Improving the efficiency of upgraded metallurgical grade silicon solar cells by polysilicon film gettering technique

• Main Authors: Hsin-Yang Chen, 陳心揚
• Other Authors: Wu-Yih Uen
• Format: Others
• Language: en_US
• Published: 2010
• Online Access: http://ndltd.ncl.edu.tw/handle/yde4y4

碩士 === 中原大學 === 電子工程研究所 === 98 === The cost of Si wafers has been the bottleneck for a widespread use of Si solar cells. The upgraded metallurgical grade silicon ( UMG-Si ) is inexpensive compared to the single crystal or solar grade polysilicon material. In this study, the UMG-Si substrates are used to fabricate solar cells with a view to reducing the production cost of Si solar cells. However, these substrate materials contain a large number of harmful internal metal impurities. These impurities tend to be the recombination centers for carriers and cause a serious degradation in the efficiency of solar cells. To solve this problem, we use an extrinsic gettering technique to remove those unwanted impurities. The extrinsic gettering process is denoted as polysilicon film gettering (PSFG) and was conducted as follows.
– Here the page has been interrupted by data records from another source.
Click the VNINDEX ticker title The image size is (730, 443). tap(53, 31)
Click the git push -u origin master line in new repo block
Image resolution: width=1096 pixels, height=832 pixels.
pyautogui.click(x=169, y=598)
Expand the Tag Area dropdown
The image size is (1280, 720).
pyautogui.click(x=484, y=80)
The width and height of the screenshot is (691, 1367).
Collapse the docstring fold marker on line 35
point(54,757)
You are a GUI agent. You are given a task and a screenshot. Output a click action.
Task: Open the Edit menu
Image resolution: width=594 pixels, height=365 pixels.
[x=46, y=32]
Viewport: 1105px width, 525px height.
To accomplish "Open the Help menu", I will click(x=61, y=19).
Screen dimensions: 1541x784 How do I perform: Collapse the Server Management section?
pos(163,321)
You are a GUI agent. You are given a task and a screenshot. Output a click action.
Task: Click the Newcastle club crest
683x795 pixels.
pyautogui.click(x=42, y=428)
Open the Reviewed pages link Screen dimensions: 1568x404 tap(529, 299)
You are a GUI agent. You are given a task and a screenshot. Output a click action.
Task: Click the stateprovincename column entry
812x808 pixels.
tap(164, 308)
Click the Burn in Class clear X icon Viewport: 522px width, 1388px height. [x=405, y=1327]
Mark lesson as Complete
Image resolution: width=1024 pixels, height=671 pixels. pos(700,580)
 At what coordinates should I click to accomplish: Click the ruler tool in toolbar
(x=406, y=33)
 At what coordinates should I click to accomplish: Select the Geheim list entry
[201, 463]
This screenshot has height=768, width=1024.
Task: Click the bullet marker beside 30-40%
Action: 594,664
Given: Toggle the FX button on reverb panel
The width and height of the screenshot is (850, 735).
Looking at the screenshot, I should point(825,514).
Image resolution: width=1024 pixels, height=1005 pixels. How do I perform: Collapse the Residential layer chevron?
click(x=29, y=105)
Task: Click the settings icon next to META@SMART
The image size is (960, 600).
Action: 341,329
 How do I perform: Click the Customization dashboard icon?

First, a polysilicon film was deposited using atmosphere pressure halide chemical vapor deposition ( APHCVD ) at different temperatures: 800, 900, and 1000˚C. Then this film was annealed at various temperatures ranging from 600 to 850˚C. The as-deposited polysilicon film (what is called, a sink layer) contains a large number of grain boundaries and cavities, which can be used as the dumps or places for absorbing and storing metal impurities present in UMG-Si substrate. The annealing treatment was performed to promote the interdiffusion behavior of metal impurities. The minority carrier lifetime of the UMG-Si substrate treated with PSFG was obtained from microwave photocurrent decay (μW-PCD) measurements, which was used to evaluate the effect of PSFG. Finally, the electrical properties of solar cells fabricated on the UMG-Si substrates with and without PSFG treatment were compared. It was found that depositing a polysilicon film at at 800˚C and annealing it at 700˚C for 15 minutes would have the lifetime of UMG-Si substrate increase to 33.2 µs. Also, the higher the minority carrier lifetime of UMG-Si substrate, the higher the efficiency of solar cell fabricated thereon. Ultimately, an efficiency high to 13.66 % has been achieved for the cell fabricated on the PSFG-treated substrate, which is elevated by 1.6 % compared to that of the solar cell without PSFG treatment.